O sintoma principal é dor crónica no tornozelo e pode ocorrer edema e perda de
movimento.(37)
O tornozelo é a terceira articulação mais afetada, sendo 4% do total de casos de OCD, com
uma incidência de 0,09% e prevalência de 0,002%.(37)
6.4. Anca
A OCD da anca é uma entidade muito rara, e quase nunca aparece isoladamente,
normalmente desenvolve-se após outras doenças que parecem alterar a vascularização da porção
da cabeça do fémur que suporta todo o peso, como coxa valga e síndrome Legg-Calvé-Perthes.

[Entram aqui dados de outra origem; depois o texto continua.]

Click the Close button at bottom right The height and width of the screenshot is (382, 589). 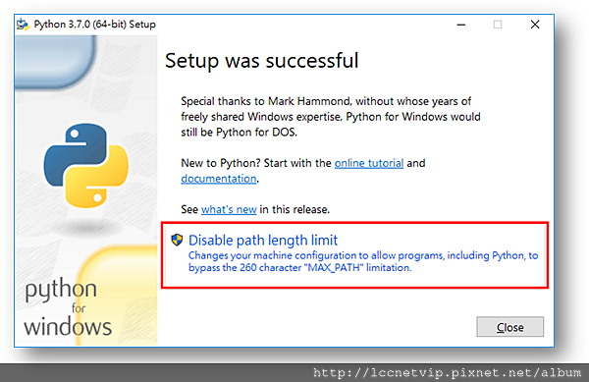coord(509,327)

Esta última parece ser a que mais predisposição tem para o desenvolvimento de OCD.(27, 38)
Os sintomas mais comuns são dor súbita na articulação, diminuição de amplitude do
movimento, dificuldade na marcha e episódios de sensação de instabilidade articular. Os
sintomas são frequentemente intermitentes, existindo períodos assintomáticos de vários meses
alternados com períodos sintomáticos que podem durar semanas a meses. Os sinais físicos
normalmente presentes são a diferença de comprimento entre os membros inferiores (o afetado
fica mais curto), a limitação da rotação interna, a adução e a flexão dolorosas.(38, 39)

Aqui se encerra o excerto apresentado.